Why do you think the narrator included a lengthy and detailed description of the elephant's death in "Shooting an Elephant"?
You are right in identifying that this essay includes rather a gruesome and, arguably, unnecessary description of how the poor elephant that Orwell did not actually want to kill met his end at Orwell's hand. Note the following rather graphic description:
I fired a third time. That was the shot that did for him. You could see the agony of it jolt his whole body and knock the last remnant of strength from his legs. But in falling he seemed for a moment to rise, for as his hind legs collapsed beneath him he seemed to tower upward like a huge rock toppling, his trunk reaching skyward like a tree. He trumpeted, for the first and only time. And then down he came, his belly toward me, with a crash that seemed to shake the ground even where I lay.
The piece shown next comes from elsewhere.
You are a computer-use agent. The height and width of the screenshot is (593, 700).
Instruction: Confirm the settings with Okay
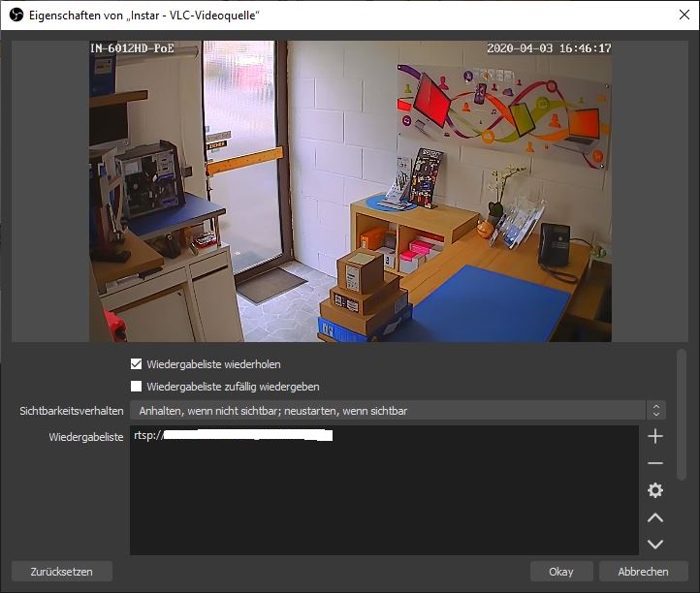pos(560,572)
We definitely feel sympathy for the element, but also, let us remember the real reason for such a protracted description: it helps us feel greater sympathy to for Orwell in the impossible position in which he finds himself. For Orwell himself says he was not a good shot nor a good hunter, and he did not want to kill this animal that he was expected to slaughter for a public display in front of the Burmese that despise him so.
The main purpose for shooting the elephant, which was really unnecessary for him in the circumstances, but it was important to do so as the elephant had make a rampant charge and assault on the village crazily, in its wake destroyed a truck, a hut and a solo villager. The villagers were rather upset and frightened about the ordeal and the scene they are witnessing, so it was best to kill the elephant so that the madness and the lunacy would not be carried on further and peace would be restored. The narrator also did not want to look vulnerable in front of the villagers in case of rebellion, he displays a power of authority and control over them, to show his solidarity and obtain order in the village, without trowing the village into a dark mess of bloodshed.
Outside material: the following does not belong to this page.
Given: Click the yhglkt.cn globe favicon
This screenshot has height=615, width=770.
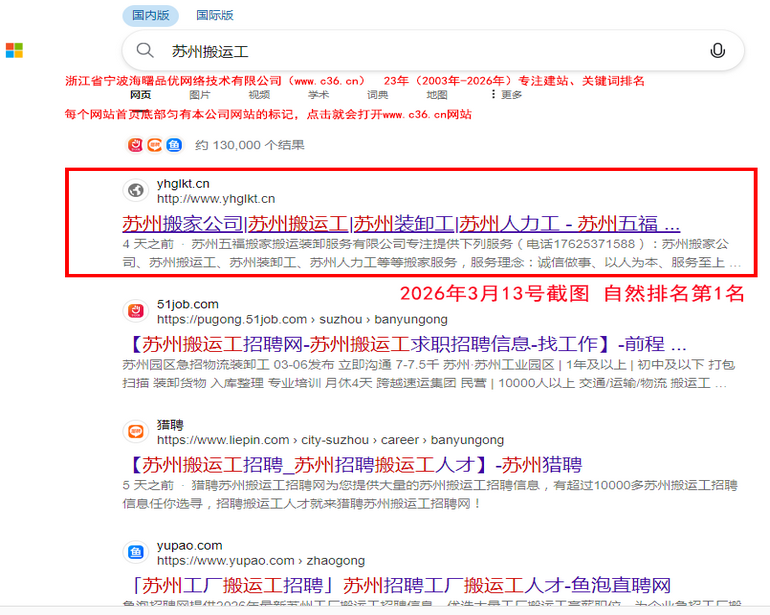Looking at the screenshot, I should click(x=134, y=190).
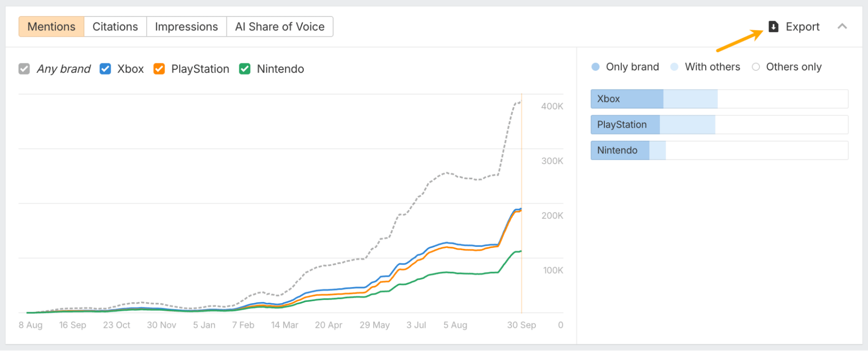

His vivid description of the death of the elephant was to show his conflict of emotions in his soul, the ethical and moral agonies he had suffered throughout the trouble at hand. He was helpless and the clash of emotions make him yelping in despair and he has guilty conscious for killing a life.
In my opinion, he did the right choice in the right time as at time, the Burmese government didn't have really good weapons technology and the poor villagers had no apparent defenses or attacks against these mighty beast of Africa. They would be dumb and stupid if the villagers allow the elephant to roam around freely and cause mass destruction, or even complete mayhem. Next, the destruction of the village would cause lost in property and money as the elephant had destroyed a house, killed a bull and raid a stall even. There would be huge amounts of money needed to cope with this financial loss and the time to rebuild this ruins would be painstakingly long and tiring. People would have to find another shelter to live in or live in the horrid cold weather. People would die of starvation or freeze to death.
George Ewell add vivid description to the dying process of the creature is to justify the killing of the elephant to be right choice and the purpose of not getting straight to the point is to show the payback that the villagers give to the elephant for completely killing away human lives and killing all of their livestock and their life produce they feed on. They wanted to prove a point that the elephant death is a superb choice and the exaggerated death of the elephant is cleverly described by the narrator
You can see this story as an allegory to the colonial oppression practiced in places like Burma. While the Elephant is no longer a danger to the people, it still must be shot because that is what the people expect, and if he does not shoot the elephant they will laugh and ridicule him.
The long description only serves to further the sense of waste and hopelessness. Shooting the elephant was a terrible thing, as was colonial oppression, and the sight of the elephant dying is sure to leave a mark on the reader and drive home the point.